Reproduce the passage below on Southern Plains peoples from "When Coronado traversed" to "Rice County, Kansas.", matching its wording and punctuation character for character.

_SUPPLIED PASSAGE:_
==================================================

The Apishapa Phase in southeastern Colorado dates from 900 to 1400 and is characterized by stone slab architecture, often in defensible positions on mesas. The Apishaspa culture probably evolved in place from the earlier Graneros phase. They appear to have been primarily hunter-gatherers, but archaeologists have found some evidence of maize cultivation. Agriculture, however, was probably relatively unimportant due to the semiarid climate and the rocky canyons and dry mesas where many Apishapa dwellings have been found. It is uncertain whether the abundant petroglyphs of the area were the work of the Apishapa people.[16]

The Bluff Creek, Pratt, and Wilmore complexes are located in south-central Kansas near and along the tributaries of the Arkansas River. Bluff Creek is the earliest, dating from about 1000 until 1500. Pratt and Wilmore perhaps derive from Bluff Creek, dating from about 1400 until 1500. The Kansas sites are similar to the sites of the Southern Plains Villagers further south in Oklahoma. Along the Arkansas River in northernmost Oklahoma is the Uncas site, which is quite different than the others in the character of its dwellings and pottery and possibly represents an intrusion of unrelated people.[17]

Protohistoric period

Around 1400, during the Wheeler phase, some Southern Plains Villages moved from small, scattered villages to larger agrarian settlements, particular Little River focus and Lower Walnut focus peoples in south-central Kansas and north-central Oklahoma. These urban, Southern Plains farmers are sometimes called Coalesced Villagers. Meanwhile, others shifted their subsistence patterns, to rely less on agriculture and more upon bison-hunting,[18]

Several theories have been advanced to explain why many Southern Plains Villagers opted to relay more heavily on bison-hunting. First, Southern Athabascans, the Apaches, moved into the Southern Plains and displaced the villagers. Second, bison populations on the Southern Great Plains fluctuated. They may have increased in numbers around AD 1400, and villagers may have begun to rely less on agriculture and more on hunting which required them to be more mobile and less sedentary. Third, a long-lasting drought or climatic change to drier conditions may have reduced the feasibility of an agricultural economy on the southern plains. These theories are not mutually exclusive.[19]

When Coronado traversed the Great Plains of Texas and Oklahoma in 1541, he found only bison-hunting nomads rather than farming villages. The Querechos he found near present day Amarillo, Texas were almost certainly Apaches. The Teyas he found east of present day Lubbock, Texas might also have been Apaches, or perhaps the Caddoan descendants of the Southern Plains villagers. Coronado also found maize-growing Wichita Indians in the land he called Quivira in present-day Rice County, Kansas.

==================================================

_EXTRACTED INFORMATION:_
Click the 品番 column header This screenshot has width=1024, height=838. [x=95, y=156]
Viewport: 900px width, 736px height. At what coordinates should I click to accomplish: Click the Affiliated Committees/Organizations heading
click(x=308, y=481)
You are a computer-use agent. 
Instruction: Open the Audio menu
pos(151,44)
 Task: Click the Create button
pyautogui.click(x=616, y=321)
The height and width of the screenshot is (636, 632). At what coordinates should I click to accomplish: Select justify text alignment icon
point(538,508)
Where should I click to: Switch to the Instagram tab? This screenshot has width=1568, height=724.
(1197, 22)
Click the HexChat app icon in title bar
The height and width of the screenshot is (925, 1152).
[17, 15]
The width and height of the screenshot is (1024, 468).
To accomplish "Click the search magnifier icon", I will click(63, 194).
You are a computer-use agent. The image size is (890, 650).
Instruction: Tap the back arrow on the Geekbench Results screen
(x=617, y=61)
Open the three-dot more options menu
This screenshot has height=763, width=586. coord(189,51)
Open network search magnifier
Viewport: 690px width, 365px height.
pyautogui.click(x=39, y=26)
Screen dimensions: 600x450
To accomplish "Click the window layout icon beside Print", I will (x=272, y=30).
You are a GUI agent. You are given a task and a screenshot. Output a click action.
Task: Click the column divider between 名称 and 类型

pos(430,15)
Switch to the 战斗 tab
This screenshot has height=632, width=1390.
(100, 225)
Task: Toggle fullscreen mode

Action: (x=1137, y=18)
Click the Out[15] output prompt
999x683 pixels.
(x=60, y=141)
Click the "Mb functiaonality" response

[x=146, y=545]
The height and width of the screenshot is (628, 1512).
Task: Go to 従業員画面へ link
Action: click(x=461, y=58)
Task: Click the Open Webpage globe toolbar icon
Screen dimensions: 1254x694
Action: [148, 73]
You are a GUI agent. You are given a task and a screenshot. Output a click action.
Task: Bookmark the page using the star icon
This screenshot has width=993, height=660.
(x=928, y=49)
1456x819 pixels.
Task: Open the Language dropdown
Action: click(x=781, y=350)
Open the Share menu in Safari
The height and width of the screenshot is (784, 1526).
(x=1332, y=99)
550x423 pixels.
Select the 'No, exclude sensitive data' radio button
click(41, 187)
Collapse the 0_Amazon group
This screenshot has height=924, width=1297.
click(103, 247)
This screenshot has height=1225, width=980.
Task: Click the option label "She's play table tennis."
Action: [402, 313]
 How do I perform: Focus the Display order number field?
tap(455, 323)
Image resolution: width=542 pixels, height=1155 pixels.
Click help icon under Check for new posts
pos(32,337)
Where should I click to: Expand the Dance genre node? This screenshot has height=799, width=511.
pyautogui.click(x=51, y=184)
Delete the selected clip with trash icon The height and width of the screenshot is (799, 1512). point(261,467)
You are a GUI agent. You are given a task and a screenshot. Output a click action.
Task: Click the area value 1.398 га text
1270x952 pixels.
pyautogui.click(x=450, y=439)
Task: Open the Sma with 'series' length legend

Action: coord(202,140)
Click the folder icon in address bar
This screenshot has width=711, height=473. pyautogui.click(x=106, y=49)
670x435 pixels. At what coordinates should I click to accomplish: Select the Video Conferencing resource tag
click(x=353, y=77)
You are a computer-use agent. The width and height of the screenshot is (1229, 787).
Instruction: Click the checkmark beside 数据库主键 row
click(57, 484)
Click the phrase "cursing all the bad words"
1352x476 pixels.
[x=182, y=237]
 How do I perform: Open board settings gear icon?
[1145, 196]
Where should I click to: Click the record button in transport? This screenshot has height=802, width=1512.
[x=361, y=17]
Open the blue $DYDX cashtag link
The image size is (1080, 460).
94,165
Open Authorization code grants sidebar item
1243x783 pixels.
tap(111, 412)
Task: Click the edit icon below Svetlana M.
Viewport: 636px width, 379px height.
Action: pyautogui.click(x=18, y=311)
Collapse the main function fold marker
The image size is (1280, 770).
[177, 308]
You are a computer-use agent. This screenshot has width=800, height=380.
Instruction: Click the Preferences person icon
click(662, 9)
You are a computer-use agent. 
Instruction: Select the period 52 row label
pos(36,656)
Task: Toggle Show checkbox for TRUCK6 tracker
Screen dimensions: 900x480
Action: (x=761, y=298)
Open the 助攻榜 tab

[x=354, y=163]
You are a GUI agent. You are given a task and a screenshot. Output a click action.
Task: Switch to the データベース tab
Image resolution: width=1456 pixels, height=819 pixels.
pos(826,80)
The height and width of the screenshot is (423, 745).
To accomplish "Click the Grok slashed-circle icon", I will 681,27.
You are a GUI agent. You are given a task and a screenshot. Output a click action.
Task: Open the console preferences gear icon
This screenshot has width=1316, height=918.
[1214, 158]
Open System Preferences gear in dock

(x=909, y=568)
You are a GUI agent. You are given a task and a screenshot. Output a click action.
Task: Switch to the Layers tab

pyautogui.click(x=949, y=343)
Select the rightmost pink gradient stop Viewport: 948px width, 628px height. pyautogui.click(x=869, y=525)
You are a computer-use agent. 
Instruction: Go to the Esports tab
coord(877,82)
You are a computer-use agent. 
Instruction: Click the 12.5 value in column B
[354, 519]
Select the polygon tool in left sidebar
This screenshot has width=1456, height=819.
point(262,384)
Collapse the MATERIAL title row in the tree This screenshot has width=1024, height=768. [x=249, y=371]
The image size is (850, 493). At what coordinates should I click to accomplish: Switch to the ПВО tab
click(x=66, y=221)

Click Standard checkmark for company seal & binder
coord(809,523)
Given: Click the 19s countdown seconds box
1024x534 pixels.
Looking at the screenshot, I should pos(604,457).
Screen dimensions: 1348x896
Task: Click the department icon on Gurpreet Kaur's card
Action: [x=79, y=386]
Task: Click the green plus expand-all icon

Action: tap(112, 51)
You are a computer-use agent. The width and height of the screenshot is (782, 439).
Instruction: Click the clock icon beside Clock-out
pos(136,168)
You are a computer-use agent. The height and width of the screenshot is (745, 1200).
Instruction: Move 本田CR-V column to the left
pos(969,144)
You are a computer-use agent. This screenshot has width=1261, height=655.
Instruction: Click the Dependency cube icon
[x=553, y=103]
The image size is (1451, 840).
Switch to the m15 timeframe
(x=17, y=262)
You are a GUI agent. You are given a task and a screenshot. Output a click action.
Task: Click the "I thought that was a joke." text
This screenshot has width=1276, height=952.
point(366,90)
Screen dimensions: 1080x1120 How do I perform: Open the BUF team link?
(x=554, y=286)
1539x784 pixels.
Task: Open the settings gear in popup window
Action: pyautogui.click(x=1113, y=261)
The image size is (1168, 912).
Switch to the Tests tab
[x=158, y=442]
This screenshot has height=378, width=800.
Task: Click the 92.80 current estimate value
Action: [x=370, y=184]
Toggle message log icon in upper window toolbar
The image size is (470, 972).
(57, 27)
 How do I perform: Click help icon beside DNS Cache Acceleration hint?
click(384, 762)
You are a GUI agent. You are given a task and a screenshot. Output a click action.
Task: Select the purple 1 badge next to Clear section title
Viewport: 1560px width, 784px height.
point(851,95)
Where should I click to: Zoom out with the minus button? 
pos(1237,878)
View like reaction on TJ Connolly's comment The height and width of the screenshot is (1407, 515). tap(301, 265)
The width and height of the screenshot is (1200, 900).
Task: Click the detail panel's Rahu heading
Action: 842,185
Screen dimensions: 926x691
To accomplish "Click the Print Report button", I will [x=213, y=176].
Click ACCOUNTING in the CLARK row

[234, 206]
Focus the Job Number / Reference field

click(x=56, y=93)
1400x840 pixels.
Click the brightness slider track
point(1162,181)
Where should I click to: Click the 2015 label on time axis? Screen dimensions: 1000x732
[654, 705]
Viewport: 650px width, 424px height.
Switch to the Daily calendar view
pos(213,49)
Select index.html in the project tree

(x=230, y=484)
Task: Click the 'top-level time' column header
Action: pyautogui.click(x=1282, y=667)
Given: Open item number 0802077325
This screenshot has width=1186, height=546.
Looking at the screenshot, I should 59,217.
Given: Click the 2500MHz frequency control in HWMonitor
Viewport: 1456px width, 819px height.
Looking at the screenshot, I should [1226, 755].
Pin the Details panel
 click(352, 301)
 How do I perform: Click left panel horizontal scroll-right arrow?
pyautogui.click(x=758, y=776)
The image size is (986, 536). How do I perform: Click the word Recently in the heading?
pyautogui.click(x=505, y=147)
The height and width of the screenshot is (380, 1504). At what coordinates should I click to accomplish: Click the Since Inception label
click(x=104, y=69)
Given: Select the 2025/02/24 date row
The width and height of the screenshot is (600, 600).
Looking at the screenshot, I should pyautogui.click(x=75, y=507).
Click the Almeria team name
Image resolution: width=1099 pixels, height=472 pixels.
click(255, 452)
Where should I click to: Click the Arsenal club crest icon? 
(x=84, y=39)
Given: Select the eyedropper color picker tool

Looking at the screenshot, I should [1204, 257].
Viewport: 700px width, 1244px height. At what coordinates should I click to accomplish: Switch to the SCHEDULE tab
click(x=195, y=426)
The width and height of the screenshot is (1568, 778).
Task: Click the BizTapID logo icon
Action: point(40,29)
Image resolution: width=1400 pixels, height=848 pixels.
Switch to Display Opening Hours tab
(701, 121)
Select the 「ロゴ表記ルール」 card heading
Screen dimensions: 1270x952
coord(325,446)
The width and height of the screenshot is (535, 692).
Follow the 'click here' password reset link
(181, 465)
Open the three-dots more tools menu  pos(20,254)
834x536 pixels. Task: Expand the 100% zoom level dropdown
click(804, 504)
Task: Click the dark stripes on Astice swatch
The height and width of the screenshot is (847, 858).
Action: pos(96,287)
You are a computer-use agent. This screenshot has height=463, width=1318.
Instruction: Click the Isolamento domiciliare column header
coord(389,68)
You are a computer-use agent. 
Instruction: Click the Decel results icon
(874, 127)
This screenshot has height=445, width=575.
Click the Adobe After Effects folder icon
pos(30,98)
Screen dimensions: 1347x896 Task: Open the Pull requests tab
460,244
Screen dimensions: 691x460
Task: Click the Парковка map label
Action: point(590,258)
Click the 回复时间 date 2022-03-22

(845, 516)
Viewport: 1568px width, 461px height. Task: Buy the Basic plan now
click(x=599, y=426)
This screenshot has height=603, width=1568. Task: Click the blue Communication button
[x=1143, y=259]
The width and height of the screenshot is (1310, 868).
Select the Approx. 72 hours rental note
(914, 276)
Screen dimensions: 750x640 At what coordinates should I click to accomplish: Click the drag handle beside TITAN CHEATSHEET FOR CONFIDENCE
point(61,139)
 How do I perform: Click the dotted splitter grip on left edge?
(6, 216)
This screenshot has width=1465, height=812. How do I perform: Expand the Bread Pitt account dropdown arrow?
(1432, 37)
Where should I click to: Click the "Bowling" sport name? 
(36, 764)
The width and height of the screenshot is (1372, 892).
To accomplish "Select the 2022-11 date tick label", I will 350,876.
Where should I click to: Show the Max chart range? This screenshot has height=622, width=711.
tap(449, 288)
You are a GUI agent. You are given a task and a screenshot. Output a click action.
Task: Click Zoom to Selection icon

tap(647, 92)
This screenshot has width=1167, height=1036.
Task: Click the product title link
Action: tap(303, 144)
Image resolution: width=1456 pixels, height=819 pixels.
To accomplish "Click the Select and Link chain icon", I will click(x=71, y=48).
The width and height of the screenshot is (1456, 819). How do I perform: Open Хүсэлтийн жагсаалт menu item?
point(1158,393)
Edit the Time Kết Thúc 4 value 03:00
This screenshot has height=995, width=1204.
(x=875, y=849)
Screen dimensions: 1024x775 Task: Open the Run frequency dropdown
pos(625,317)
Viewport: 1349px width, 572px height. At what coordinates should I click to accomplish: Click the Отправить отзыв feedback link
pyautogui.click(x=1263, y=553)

==================================================

_SOLUTION TO THE EXERCISE:_
When Coronado traversed the Great Plains of Texas and Oklahoma in 1541, he found only bison-hunting nomads rather than farming villages. The Querechos he found near present day Amarillo, Texas were almost certainly Apaches. The Teyas he found east of present day Lubbock, Texas might also have been Apaches, or perhaps the Caddoan descendants of the Southern Plains villagers. Coronado also found maize-growing Wichita Indians in the land he called Quivira in present-day Rice County, Kansas.